Processing Pipeline¶

The pipeline orchestrates the full document processing flow: Extract → OCR → Process → Format.

Pipeline Flow¶

sequenceDiagram
    participant API as FastAPI
    participant SVC as DocumentService
    participant PIPE as ProcessingPipeline
    participant RT as ExtractorRouter
    participant EXT as Extractor
    participant OCR as OCR Engine
    participant PP as PostProcessor
    participant FMT as Formatter

    API->>SVC: process_document(file, options)
    SVC->>SVC: Detect MIME type
    SVC->>SVC: Create Document entity
    SVC->>PIPE: run(document, content, mime_type)
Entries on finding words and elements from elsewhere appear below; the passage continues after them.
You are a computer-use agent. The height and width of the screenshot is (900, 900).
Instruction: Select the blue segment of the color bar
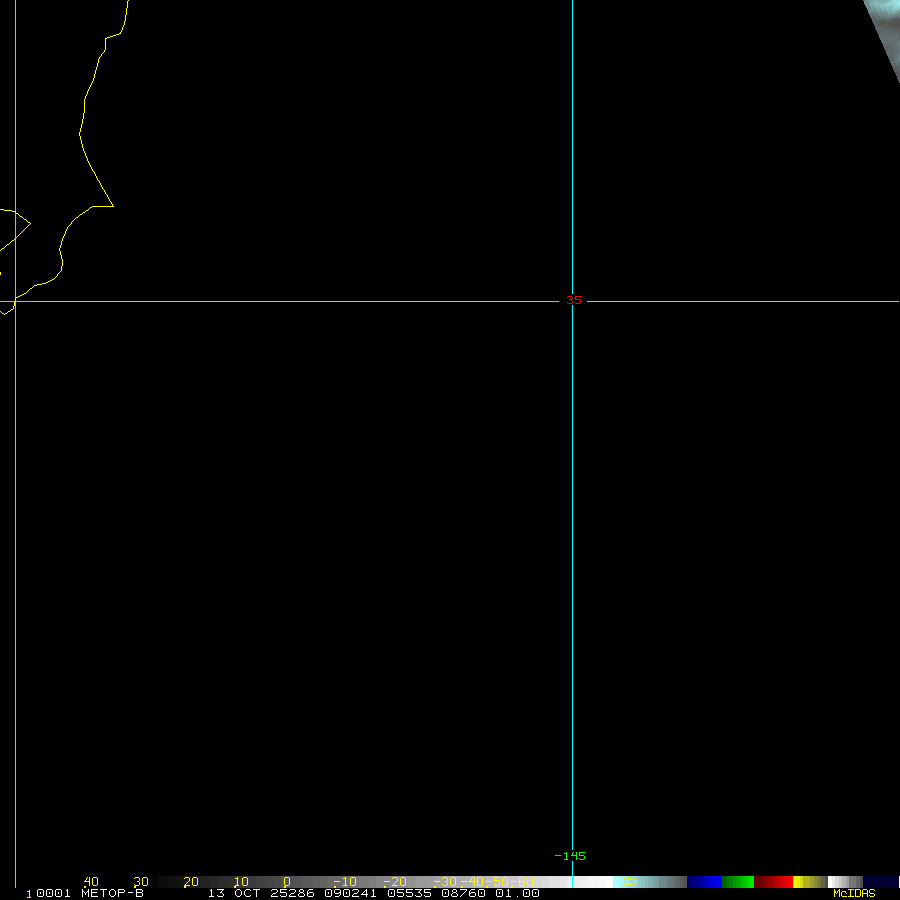(704, 882)
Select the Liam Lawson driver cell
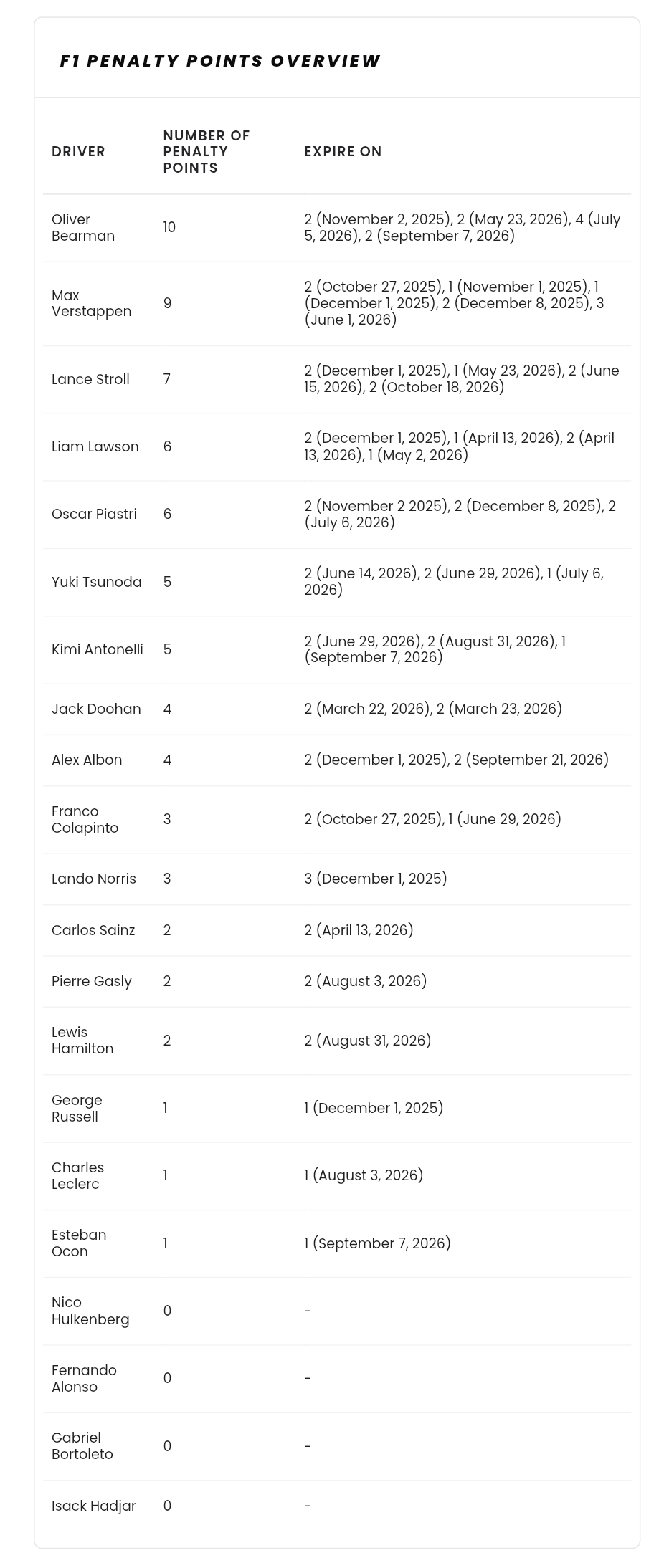The height and width of the screenshot is (1568, 664). point(95,446)
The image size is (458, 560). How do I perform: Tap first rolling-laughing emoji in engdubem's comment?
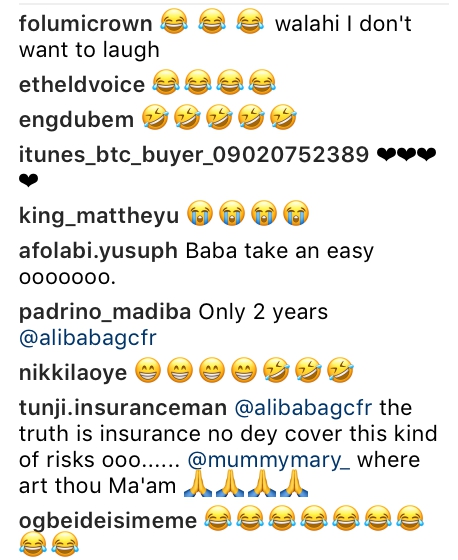pyautogui.click(x=155, y=117)
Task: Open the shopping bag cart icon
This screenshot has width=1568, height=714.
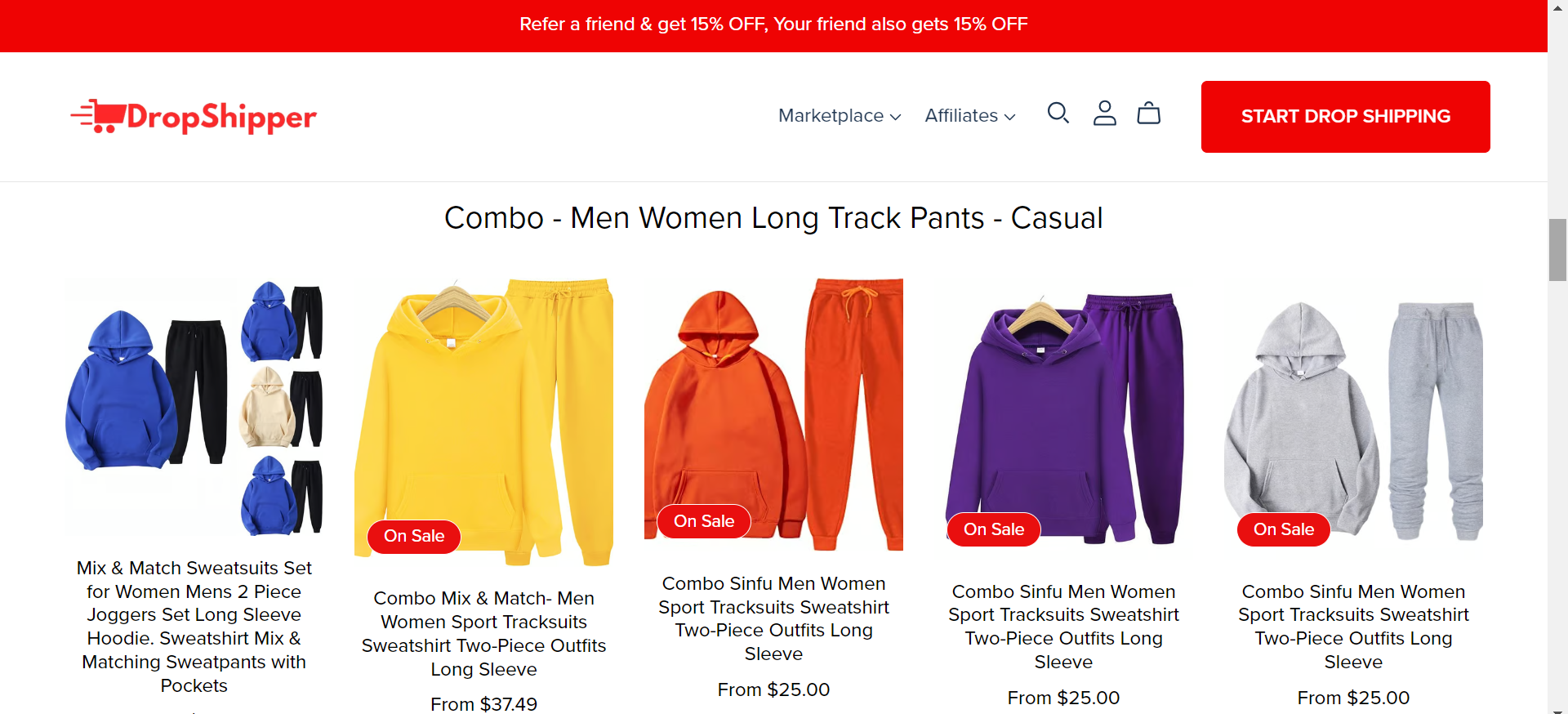Action: (x=1149, y=113)
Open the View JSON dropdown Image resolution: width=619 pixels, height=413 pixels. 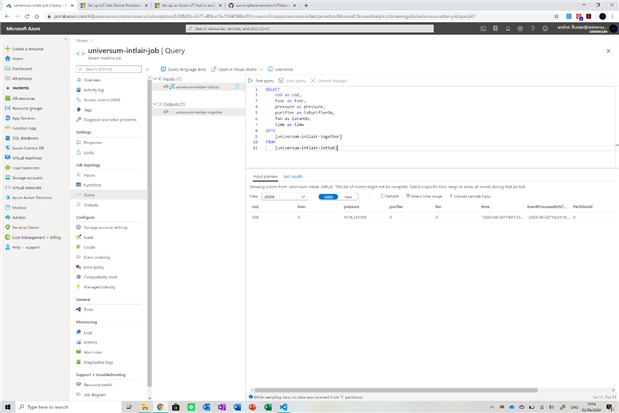click(x=284, y=196)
    PIPE->>RT: resolve(mime_type, preferred_engine)
    RT-->>PIPE: extractor

    PIPE->>EXT: extract(content, mime_type)
    EXT-->>PIPE: ExtractionResult

    alt Needs OCR (image or scanned PDF)
        PIPE->>OCR: recognize(content, language)
        OCR-->>PIPE: text
    end

    loop Each PostProcessor
        PIPE->>PP: process(text, context)
        PP-->>PIPE: processed_text
    end

    PIPE->>FMT: format(text, metadata)
    FMT-->>PIPE: ProcessingResult

    PIPE-->>SVC: Document (completed)
    SVC-->>API: DocumentResponse

ExtractorRouter¶

The router selects the best extractor based on MIME type and user preference:

MIME Type	Default Extractor	Reason
`application/pdf`	PyMuPDF	10-50x faster, no network
`application/msword`	Tika	Office format support
`image/*`	Tika → OCR	Fallback to OCR
Everything else	Tika	Universal support

Users can override with extraction_engine=tika or extraction_engine=pymupdf.

OCR Decision Logic¶

def _needs_ocr(mime_type, text, ocr_engine):
    if ocr_engine == "none":
        return False
    if mime_type in IMAGE_TYPES:
        return True
    if mime_type == "application/pdf" and len(text.strip()) < 50:
        return True  # Scanned PDF
    return False

Error Handling¶

The pipeline catches all exceptions and marks the document as failed:

try:
    # Extract → Process → Format
    document.mark_completed(content, elapsed_ms)
except Exception as exc:
    document.mark_failed(str(exc))

No unhandled exceptions propagate to the API layer.